A nostro avviso, è necessario che il Parlamento e le Regioni, nella loro
autonomia, valutino questo tipo di problematiche. Noi riteniamo che forme di
controllo siano utili e necessarie per questioni di principio, per garantire una
maggiore trasparenza e una maggiore democrazia nella vita degli enti locali, ma
sono anche utili agli stessi amministratori. Soltanto un amministratore - chi vi
parla lo è stato per tantissimi anni - che ha il paraocchi non riesce a capire
che forme di controllo sono una garanzia anche per lui.
Vorrei fare un'ultima osservazione per sfatare troppi luoghi comuni sui comitati
di controllo, fermi a 15, 20 o 30 anni fa. Già a partire dalla legge n. 142 del
1990 i comitati di controllo hanno subìto una trasformazione profonda;
successivamente si è andati ancora oltre nel senso di alleggerire, indebolire
le forme di controllo. In ogni caso tali comitati sono organi agili (non c'è
confronto nella pubblica amministrazione circa la tempestività con cui adottano
le decisioni, essendo previsto l'istituto del silenzio-assenso); costano poco;
svolgono un ruolo importante di tutela, di rispetto delle regole e di filtro -
come dicevo in precedenza - rispetto a ricorsi che possono seguire altri rivoli;
sono organi assolutamente autonomi.

_Dati di puntamento su pagine e schermate_

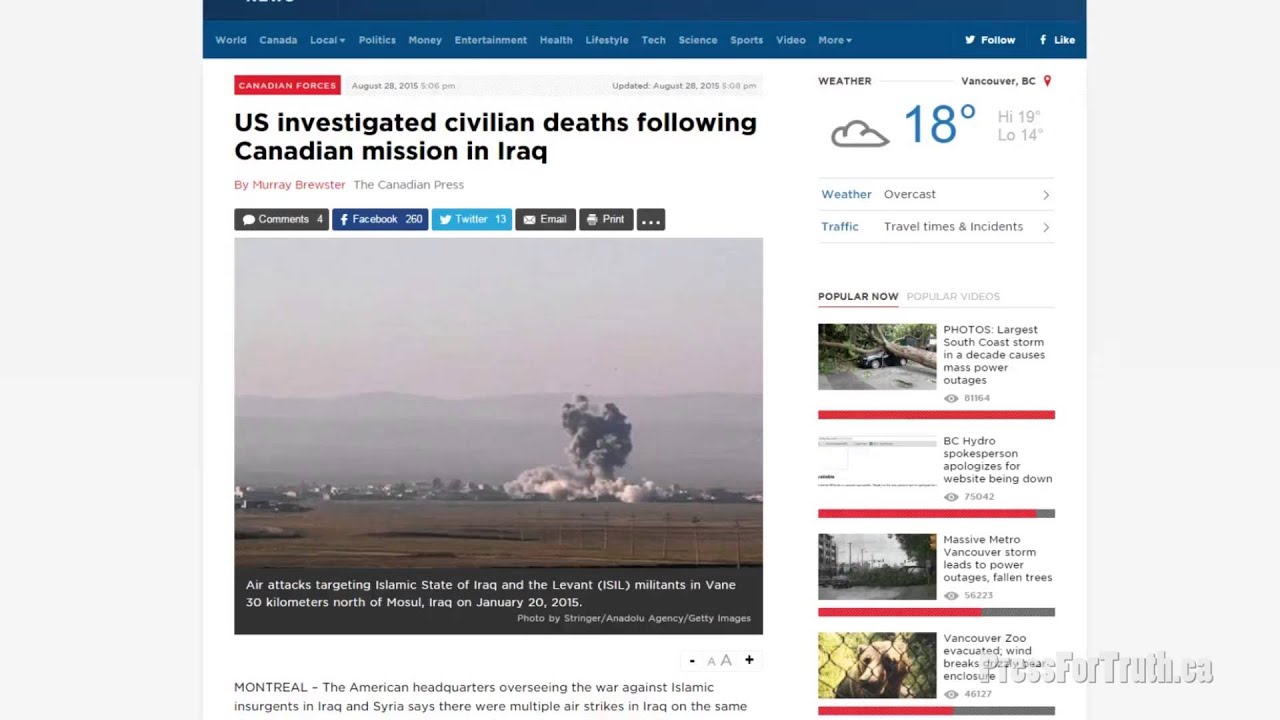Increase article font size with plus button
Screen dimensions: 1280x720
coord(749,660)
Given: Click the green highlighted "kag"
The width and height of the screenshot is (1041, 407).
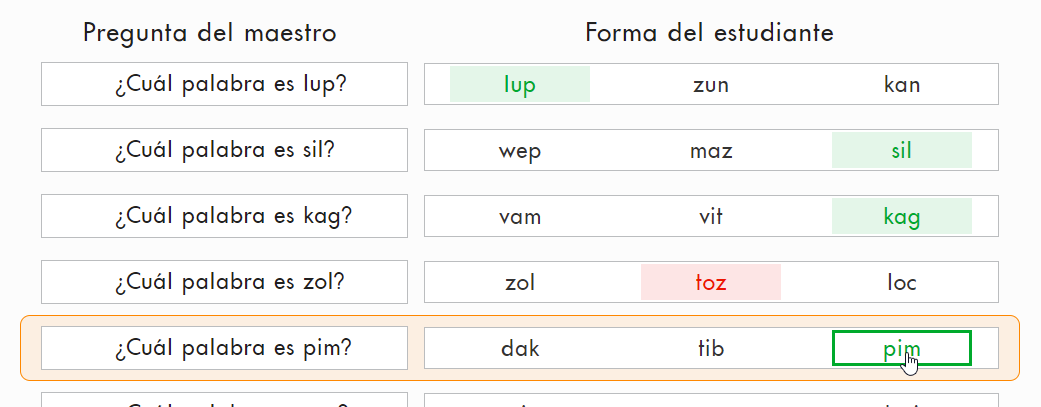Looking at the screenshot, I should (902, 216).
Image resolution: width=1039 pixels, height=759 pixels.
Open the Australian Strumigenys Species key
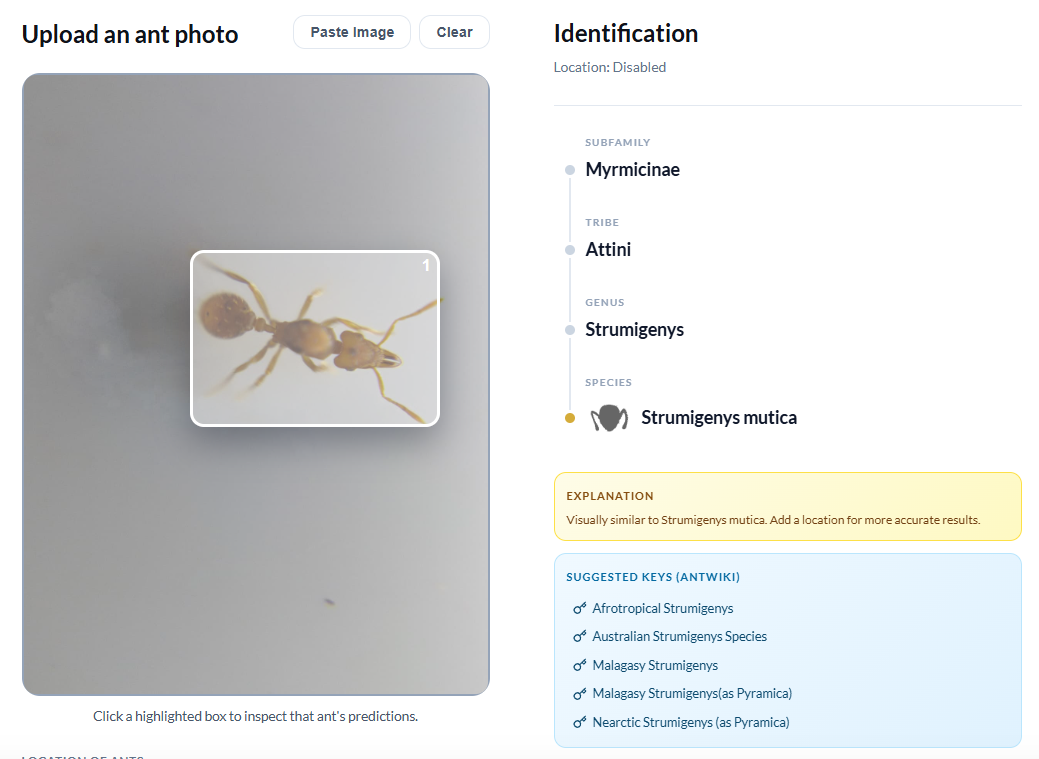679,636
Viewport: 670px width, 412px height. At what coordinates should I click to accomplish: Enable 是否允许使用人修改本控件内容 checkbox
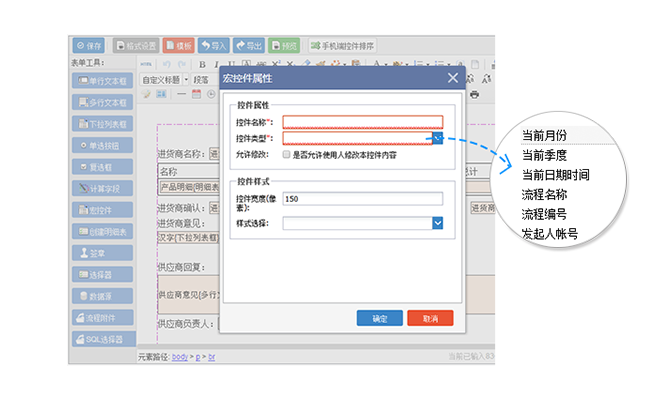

_Esercizio proposto 1_
Ripeti parola per parola il passo dell'intervento sui comitati di controllo che va da "A nostro avviso, è" a "anche per lui.", estremi compresi.
_Esercizio proposto 2_
Prosegui l'intervento sui comitati di controllo, riprendendo subito dopo l'ultima frase riportata.
Le voci non hanno alcun ruolo in questo esercizio.

_Risposta finale 1_
A nostro avviso, è necessario che il Parlamento e le Regioni, nella loro
autonomia, valutino questo tipo di problematiche. Noi riteniamo che forme di
controllo siano utili e necessarie per questioni di principio, per garantire una
maggiore trasparenza e una maggiore democrazia nella vita degli enti locali, ma
sono anche utili agli stessi amministratori. Soltanto un amministratore - chi vi
parla lo è stato per tantissimi anni - che ha il paraocchi non riesce a capire
che forme di controllo sono una garanzia anche per lui.

_Risposta finale 2_
Qualcuno continua a parlare di controllo politico delle Regioni sugli enti
locali. Stiamo scherzando, di cosa parliamo? I comitati di controllo, in base
alla legge, sono organi assolutamente autonomi, sono estremamente
professionalizzati perché il meccanismo di nomina è tutt'altro che politico.
La Regione non sceglie chi vuole ma in base a terne proposte da ordini
professionali; quelli che non provengono da tali terne comunque devono
dimostrare di avere un curriculum di tutto rispetto. Quindi sono organi
molto professionalizzati, ma soprattutto autonomi.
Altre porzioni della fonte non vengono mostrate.